"These products are found to be healthfully risky."
"These products are found to be healthily risky."
"These products are found to be risky health-wise."
"These products are found to be medically risky."
Unfortunately "healthfully" and "healthily" seem to only be used in positive contexts, relating to good health rather than just to health/degree or nature of health in general. As a result, used like this it sounds like an oxymoron/contradiction.
"Medically" sounds too formal and also sounds more specifically focused on the risk of complicating other medical issues than about overall heath.
"Health-wise" is ok but it makes it difficult to combine other aspects into the same sentence, for example: "These products were found to be environmentally, economically, and 'healthfully' risky".
These products (have been determined to) have environmental, economical, and health risks.
There isn't really a word in common usage in English that means "with respect to the matter of ones health" that can be used in that construction,so you end up with passive voice statements.
There isn't really a word in common usage in English that means "with respect to the matter of ones health"
Why are people so fixated on common usage? Modern linguistics have pointed out that as long as you use a word that fits your needs, nothing should be shut down as "incorrect" (I know you are not saying it is, I'm not coming at you).
In Spanish there's salubridad and sanidad and before making this comment I thought there was no word for it in English and turns out salubriousness exists.
Anyway, it still doesn't really fit that much. But useful nonetheless.
People are fixated on common usage because it's common, and therefore, by definition, most likely to be unambiguously understood by the largest number of speakers.

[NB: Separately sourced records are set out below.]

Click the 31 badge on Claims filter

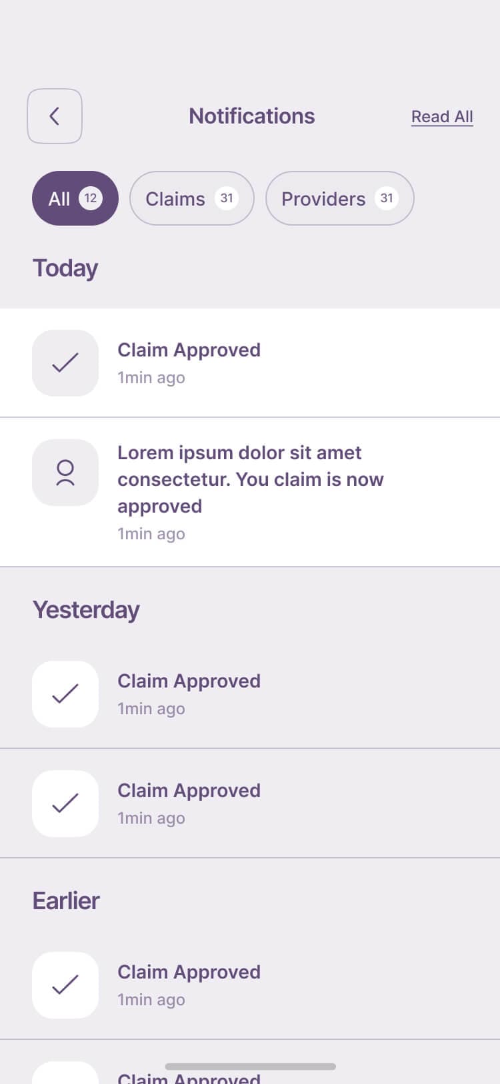click(x=227, y=198)
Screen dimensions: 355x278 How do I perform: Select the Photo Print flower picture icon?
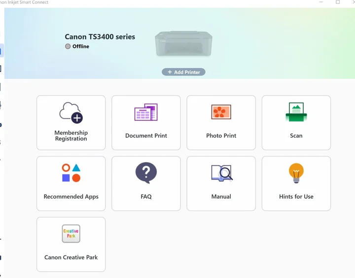(x=221, y=112)
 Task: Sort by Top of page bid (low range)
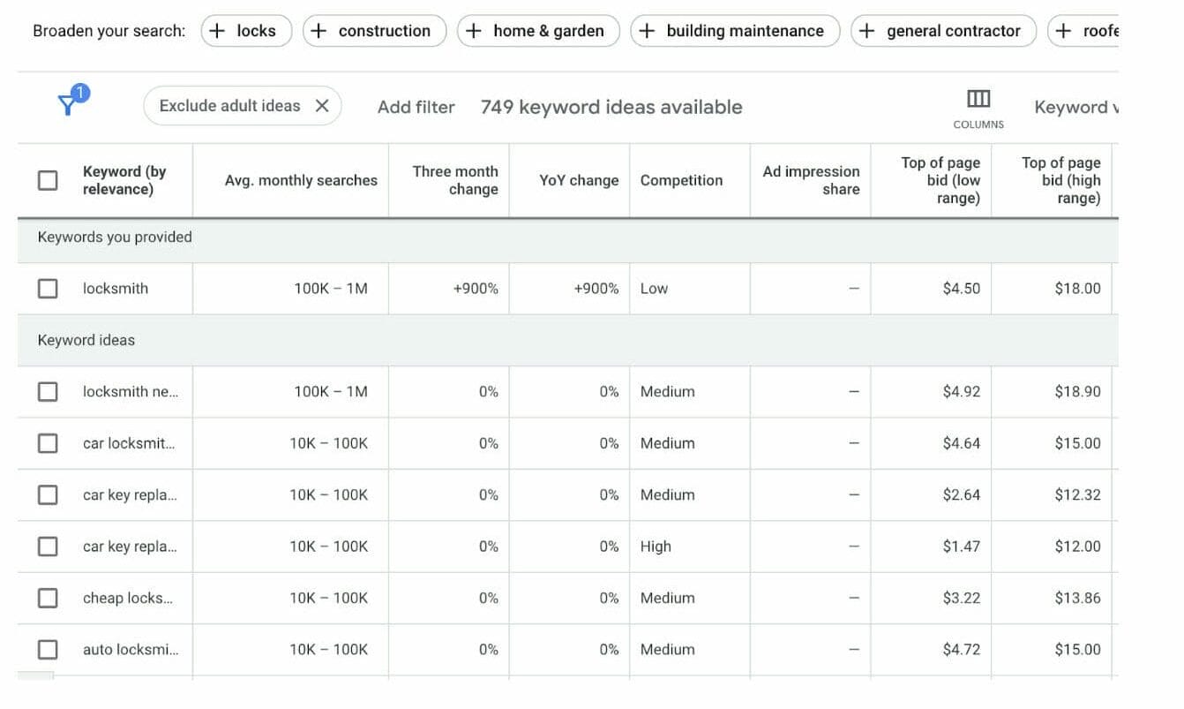coord(940,180)
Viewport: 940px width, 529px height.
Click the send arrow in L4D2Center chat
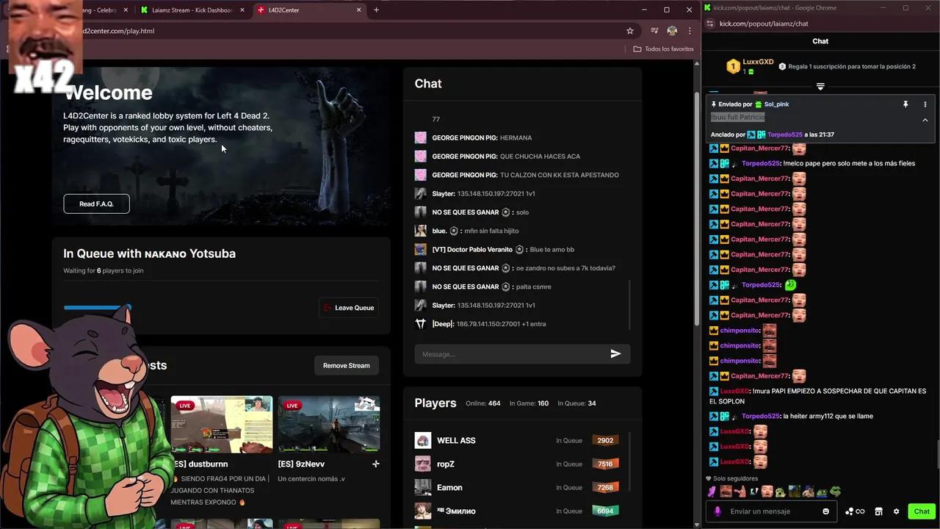(x=615, y=353)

The rest of this is in the spirit of modern linguistic nerdiness:
If there is a common word, it should be preferred over uncommon words simply for ease of communication. It is much more common in the English speaking world to say "a tour bus" for a bus that goes around a city near the sights to be seen, and while "a touristic bus" might be a perfectly acceptable synonym, it is less common.
The same holds for "salubrious". While by dictionary standards it might be the best option, it isn't that common, and most people would say "healthiness" or "wholesomeness" for salubridad and "sanitariness" or "healthfulness" for sanidad.
Source: USian immigrant to Spain married to a filología inglesa / translator
"healthy" is inherently a positive word. It's like trying to turn "happy" negative. You could change the form and put the risk on that noun: "....found to be a risk to ones health/happiness"
Your issue is that health is a solid noun which also covers several types of health which may need to be defined. So "risk to health" works like any other noun, "risk to trees", "risk to water", "risk to people". Or physical harm/harm to physiology, psychological harm/harm to psychology, etc.
Because health is a science, it will be challenging to find less formal terms—without Latin/Greek morphemes—unlike well-being, health-wise, etc.